Direction =>
Recast the records as a numbered list, starting with the line that contains "664x539 pixels. How" and going on through the line that contains "(x=116, y=50)". Leave out any blank lines.

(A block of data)

==*==

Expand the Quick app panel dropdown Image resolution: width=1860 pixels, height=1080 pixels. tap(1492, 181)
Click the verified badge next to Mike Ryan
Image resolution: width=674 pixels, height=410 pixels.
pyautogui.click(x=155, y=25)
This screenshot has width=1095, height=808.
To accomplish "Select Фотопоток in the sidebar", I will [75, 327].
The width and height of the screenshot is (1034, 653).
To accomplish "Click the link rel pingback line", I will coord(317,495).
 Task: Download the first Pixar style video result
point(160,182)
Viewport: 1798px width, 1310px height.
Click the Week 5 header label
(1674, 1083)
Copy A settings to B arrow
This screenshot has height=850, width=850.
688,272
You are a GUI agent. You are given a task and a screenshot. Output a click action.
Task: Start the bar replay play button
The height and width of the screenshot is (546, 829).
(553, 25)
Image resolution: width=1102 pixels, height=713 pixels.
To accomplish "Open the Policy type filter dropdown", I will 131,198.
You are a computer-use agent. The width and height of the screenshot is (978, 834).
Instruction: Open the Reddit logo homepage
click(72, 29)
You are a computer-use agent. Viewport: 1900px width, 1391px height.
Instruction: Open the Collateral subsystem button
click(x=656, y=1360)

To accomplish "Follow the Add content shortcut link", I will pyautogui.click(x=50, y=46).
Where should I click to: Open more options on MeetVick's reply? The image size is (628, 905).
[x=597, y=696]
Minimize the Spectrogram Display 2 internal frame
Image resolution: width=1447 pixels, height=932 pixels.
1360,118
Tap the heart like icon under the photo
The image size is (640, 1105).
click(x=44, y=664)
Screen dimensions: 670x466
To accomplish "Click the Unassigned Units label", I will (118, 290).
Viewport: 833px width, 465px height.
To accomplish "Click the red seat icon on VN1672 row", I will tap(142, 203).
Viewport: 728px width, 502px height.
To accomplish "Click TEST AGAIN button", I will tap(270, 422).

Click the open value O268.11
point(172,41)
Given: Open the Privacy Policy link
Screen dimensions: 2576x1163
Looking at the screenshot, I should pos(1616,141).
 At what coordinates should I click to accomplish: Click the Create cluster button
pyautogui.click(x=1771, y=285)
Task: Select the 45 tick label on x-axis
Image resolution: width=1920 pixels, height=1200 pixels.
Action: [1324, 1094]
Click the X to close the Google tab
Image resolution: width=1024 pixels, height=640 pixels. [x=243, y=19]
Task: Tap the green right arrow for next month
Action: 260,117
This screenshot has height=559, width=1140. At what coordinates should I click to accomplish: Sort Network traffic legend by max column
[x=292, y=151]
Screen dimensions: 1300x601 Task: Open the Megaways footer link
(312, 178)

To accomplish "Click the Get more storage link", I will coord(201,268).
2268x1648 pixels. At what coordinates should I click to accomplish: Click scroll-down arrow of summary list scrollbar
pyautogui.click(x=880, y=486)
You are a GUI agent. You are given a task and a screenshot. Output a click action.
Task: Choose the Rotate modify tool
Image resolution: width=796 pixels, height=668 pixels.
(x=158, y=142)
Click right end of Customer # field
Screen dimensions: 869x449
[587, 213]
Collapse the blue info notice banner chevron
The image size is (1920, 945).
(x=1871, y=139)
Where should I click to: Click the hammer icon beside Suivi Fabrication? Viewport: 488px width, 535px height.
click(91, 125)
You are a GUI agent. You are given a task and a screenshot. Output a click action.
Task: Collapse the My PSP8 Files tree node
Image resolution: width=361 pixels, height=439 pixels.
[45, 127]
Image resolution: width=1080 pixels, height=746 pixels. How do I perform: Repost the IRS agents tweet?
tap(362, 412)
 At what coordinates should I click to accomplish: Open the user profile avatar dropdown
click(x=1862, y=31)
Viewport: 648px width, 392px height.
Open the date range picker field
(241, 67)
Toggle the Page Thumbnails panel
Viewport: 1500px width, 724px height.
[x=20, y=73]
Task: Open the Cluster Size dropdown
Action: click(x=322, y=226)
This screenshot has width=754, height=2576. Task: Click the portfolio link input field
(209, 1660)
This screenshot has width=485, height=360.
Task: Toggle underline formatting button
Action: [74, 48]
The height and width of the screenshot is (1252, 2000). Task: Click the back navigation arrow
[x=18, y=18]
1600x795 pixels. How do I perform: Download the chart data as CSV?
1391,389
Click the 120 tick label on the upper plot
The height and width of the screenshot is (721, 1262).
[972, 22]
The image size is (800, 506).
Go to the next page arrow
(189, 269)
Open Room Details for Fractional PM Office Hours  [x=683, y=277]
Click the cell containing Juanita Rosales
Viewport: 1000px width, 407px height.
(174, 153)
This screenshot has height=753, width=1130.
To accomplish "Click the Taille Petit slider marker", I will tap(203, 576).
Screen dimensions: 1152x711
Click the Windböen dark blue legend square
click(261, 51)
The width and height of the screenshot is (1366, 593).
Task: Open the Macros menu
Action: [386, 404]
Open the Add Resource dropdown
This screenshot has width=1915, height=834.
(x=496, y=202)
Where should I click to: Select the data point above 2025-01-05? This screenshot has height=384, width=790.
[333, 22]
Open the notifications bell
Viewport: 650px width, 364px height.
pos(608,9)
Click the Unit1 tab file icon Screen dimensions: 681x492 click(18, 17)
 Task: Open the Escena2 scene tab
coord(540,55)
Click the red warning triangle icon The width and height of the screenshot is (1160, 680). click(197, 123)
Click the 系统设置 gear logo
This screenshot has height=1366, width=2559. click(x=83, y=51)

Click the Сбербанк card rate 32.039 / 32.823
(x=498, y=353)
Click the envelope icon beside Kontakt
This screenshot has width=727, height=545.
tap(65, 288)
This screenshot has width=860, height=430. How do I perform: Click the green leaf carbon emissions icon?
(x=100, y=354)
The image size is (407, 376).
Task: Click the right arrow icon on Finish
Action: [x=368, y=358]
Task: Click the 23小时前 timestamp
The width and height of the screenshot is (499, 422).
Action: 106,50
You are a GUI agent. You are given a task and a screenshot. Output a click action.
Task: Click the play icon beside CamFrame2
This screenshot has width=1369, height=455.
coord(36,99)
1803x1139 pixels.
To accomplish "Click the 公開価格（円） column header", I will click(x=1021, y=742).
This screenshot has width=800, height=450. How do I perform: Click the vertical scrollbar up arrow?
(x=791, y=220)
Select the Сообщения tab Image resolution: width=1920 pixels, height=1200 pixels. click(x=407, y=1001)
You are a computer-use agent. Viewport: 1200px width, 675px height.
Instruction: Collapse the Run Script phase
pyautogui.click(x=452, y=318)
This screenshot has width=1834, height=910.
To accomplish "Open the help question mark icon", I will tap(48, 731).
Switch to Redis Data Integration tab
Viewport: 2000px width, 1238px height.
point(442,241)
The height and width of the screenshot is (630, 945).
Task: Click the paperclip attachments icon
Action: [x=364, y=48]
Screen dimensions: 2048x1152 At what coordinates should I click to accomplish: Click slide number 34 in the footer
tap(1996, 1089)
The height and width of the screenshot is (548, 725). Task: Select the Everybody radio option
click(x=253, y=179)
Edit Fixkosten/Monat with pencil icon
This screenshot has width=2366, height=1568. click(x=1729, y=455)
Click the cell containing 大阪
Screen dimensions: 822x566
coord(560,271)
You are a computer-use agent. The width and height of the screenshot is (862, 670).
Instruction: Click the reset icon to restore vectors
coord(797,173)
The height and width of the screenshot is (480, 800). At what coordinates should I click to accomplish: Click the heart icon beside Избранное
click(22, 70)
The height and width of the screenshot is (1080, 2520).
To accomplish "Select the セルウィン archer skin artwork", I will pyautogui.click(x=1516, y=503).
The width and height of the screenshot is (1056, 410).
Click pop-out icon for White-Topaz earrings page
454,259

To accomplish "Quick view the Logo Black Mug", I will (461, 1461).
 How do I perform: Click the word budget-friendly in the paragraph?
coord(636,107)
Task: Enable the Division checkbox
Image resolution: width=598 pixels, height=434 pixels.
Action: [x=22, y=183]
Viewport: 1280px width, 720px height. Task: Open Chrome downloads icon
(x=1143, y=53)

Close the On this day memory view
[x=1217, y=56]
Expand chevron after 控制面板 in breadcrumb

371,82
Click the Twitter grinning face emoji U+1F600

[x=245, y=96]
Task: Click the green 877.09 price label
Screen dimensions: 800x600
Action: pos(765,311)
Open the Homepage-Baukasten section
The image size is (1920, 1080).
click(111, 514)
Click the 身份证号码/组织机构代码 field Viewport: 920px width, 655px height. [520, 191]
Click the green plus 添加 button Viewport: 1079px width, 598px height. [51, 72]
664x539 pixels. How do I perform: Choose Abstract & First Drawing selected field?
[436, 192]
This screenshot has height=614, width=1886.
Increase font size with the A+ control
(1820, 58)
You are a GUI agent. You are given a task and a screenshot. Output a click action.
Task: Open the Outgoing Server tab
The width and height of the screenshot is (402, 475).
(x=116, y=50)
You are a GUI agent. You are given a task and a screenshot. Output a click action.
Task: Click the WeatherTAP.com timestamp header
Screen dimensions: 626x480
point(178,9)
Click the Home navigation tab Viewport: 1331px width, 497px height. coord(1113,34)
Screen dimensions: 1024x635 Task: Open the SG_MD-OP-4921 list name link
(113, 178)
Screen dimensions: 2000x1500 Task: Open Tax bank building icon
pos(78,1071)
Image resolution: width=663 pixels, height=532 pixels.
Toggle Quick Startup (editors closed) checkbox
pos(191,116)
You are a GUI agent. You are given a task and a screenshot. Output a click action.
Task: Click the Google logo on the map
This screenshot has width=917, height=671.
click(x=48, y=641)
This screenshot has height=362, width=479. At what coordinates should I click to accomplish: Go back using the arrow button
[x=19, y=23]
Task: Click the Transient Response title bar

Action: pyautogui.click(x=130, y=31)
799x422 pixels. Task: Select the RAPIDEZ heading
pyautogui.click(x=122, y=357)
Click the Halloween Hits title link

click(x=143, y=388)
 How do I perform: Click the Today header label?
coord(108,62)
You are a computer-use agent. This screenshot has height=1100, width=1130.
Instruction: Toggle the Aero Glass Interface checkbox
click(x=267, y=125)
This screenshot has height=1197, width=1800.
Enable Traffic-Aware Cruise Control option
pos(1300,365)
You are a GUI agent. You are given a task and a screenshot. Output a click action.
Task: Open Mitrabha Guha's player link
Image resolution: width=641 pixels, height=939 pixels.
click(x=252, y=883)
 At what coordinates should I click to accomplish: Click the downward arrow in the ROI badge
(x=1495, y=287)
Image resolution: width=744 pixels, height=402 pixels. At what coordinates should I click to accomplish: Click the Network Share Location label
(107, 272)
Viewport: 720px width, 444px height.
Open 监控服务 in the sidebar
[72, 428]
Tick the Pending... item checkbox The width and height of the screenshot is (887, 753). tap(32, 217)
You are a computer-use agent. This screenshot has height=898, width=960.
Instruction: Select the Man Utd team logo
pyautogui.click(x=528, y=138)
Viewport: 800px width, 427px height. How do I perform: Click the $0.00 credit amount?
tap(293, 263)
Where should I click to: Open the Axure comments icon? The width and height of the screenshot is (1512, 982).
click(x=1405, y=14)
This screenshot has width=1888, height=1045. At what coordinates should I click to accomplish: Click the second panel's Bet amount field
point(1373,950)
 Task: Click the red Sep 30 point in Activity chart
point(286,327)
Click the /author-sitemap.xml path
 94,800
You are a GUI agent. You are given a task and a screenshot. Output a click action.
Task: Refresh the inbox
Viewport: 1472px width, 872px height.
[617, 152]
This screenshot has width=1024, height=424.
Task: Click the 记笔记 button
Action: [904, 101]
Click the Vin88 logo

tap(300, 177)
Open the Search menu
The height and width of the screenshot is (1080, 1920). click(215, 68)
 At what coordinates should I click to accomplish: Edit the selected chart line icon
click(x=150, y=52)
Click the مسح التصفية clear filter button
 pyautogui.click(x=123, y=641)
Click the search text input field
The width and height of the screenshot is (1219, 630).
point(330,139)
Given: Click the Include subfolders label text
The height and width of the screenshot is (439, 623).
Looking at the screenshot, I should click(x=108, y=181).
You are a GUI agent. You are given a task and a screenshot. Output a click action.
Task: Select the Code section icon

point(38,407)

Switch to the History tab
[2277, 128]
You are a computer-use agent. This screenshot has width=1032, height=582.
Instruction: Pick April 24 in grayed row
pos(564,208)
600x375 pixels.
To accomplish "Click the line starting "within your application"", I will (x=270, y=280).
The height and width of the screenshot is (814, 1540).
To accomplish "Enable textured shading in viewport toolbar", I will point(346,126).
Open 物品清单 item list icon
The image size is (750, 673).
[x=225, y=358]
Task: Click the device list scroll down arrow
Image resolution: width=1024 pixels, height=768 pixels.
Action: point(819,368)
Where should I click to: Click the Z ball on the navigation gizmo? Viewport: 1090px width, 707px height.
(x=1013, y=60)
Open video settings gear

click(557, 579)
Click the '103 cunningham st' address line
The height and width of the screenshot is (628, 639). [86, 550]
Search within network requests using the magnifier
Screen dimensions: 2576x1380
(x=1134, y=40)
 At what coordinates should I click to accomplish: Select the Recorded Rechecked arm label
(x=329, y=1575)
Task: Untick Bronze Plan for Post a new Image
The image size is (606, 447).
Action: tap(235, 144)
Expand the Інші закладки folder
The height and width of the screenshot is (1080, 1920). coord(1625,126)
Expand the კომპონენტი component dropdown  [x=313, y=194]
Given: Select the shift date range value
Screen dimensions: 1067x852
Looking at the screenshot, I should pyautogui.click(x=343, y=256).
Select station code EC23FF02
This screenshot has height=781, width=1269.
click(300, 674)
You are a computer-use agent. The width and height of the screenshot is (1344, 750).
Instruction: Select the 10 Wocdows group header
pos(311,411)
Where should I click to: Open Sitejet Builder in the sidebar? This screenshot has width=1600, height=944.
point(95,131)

==*==

Response to this exercise =>
1. 664x539 pixels. How do I perform: Choose Abstract & First Drawing selected field?
2. [436, 192]
3. This screenshot has height=614, width=1886.
4. Increase font size with the A+ control
5. (1820, 58)
6. You are a GUI agent. You are given a task and a screenshot. Output a click action.
7. Task: Open the Outgoing Server tab
8. The width and height of the screenshot is (402, 475).
9. (x=116, y=50)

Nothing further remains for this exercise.